Return, unchanged, the lines of the records from the line containing "The width and height of the screenshot is (1024, 438)." to the line containing "I will point(334,328).", including both of those lines.

[Items drawn from a data source]
-------------------------

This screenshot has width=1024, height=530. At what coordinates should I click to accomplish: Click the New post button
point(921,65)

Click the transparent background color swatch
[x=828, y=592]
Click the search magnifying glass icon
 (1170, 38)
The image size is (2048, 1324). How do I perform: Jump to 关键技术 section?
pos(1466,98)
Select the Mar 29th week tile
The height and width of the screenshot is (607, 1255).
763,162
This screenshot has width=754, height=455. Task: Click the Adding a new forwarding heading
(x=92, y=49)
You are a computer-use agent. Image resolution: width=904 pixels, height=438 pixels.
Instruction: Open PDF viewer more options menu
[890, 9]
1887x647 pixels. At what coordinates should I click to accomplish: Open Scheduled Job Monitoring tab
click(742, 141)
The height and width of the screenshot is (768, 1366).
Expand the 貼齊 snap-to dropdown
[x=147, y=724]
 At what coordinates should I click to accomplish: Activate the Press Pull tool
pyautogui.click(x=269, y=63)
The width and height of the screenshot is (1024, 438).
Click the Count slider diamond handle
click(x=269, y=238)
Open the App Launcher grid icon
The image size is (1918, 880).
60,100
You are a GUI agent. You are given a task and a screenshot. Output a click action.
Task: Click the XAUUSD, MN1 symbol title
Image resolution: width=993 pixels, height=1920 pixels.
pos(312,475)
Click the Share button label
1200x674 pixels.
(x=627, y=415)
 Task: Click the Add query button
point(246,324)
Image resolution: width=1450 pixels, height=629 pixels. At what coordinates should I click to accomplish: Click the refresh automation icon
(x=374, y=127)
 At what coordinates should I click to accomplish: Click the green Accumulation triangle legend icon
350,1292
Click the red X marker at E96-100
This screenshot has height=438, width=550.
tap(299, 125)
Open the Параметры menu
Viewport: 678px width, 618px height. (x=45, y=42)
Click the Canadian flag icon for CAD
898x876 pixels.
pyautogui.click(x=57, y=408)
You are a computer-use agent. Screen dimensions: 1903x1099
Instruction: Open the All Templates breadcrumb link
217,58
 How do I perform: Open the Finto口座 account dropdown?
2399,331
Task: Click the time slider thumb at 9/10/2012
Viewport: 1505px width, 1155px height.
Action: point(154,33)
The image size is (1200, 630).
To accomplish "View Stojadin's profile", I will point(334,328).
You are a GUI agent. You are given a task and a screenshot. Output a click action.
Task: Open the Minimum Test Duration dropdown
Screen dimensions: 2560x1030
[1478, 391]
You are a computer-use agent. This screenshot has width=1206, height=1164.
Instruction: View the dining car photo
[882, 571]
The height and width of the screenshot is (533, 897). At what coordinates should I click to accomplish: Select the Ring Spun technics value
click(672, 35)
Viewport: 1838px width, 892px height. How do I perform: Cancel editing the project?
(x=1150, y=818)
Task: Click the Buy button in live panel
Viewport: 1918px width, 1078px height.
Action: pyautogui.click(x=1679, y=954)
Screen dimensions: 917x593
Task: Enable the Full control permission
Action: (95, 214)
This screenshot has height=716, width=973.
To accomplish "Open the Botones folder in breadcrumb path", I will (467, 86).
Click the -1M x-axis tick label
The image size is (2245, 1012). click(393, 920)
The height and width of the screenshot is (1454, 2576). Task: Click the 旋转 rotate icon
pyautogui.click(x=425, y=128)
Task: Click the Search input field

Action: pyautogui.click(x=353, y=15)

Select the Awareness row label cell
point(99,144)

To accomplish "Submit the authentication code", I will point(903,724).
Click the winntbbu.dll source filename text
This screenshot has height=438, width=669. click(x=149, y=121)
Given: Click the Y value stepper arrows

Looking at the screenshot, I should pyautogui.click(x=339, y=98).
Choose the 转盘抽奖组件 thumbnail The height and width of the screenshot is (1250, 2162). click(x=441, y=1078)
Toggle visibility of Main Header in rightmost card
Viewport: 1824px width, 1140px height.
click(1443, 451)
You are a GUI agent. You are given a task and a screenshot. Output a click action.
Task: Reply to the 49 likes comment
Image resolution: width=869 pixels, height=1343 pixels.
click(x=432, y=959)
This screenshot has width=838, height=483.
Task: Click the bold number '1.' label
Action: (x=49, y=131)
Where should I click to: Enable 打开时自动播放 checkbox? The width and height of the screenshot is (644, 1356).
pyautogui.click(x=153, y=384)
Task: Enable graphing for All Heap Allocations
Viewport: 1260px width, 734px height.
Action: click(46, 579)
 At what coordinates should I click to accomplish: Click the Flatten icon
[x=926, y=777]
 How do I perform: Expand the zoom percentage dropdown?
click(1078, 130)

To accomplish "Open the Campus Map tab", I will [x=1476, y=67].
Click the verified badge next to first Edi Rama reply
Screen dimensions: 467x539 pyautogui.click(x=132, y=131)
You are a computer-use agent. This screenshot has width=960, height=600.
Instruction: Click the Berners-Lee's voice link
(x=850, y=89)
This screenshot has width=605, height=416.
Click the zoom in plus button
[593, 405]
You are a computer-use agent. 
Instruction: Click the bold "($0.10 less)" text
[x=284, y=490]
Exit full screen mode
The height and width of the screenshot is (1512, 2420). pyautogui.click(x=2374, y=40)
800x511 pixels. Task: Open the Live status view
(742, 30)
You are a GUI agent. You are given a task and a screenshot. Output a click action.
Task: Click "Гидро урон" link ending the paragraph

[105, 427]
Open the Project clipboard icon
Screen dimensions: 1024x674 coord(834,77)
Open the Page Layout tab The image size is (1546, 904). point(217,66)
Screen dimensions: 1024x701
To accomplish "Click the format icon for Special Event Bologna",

-------------------------

[Reply]
The width and height of the screenshot is (1024, 438).
Click the Count slider diamond handle
click(x=269, y=238)
Open the App Launcher grid icon
The image size is (1918, 880).
60,100
You are a GUI agent. You are given a task and a screenshot. Output a click action.
Task: Click the XAUUSD, MN1 symbol title
Image resolution: width=993 pixels, height=1920 pixels.
pos(312,475)
Click the Share button label
1200x674 pixels.
(x=627, y=415)
 Task: Click the Add query button
point(246,324)
Image resolution: width=1450 pixels, height=629 pixels. At what coordinates should I click to accomplish: Click the refresh automation icon
(x=374, y=127)
 At what coordinates should I click to accomplish: Click the green Accumulation triangle legend icon
350,1292
Click the red X marker at E96-100
This screenshot has height=438, width=550.
tap(299, 125)
Open the Параметры menu
Viewport: 678px width, 618px height. (x=45, y=42)
Click the Canadian flag icon for CAD
898x876 pixels.
pyautogui.click(x=57, y=408)
You are a computer-use agent. Screen dimensions: 1903x1099
Instruction: Open the All Templates breadcrumb link
217,58
 How do I perform: Open the Finto口座 account dropdown?
2399,331
Task: Click the time slider thumb at 9/10/2012
Viewport: 1505px width, 1155px height.
Action: point(154,33)
The image size is (1200, 630).
To accomplish "View Stojadin's profile", I will point(334,328).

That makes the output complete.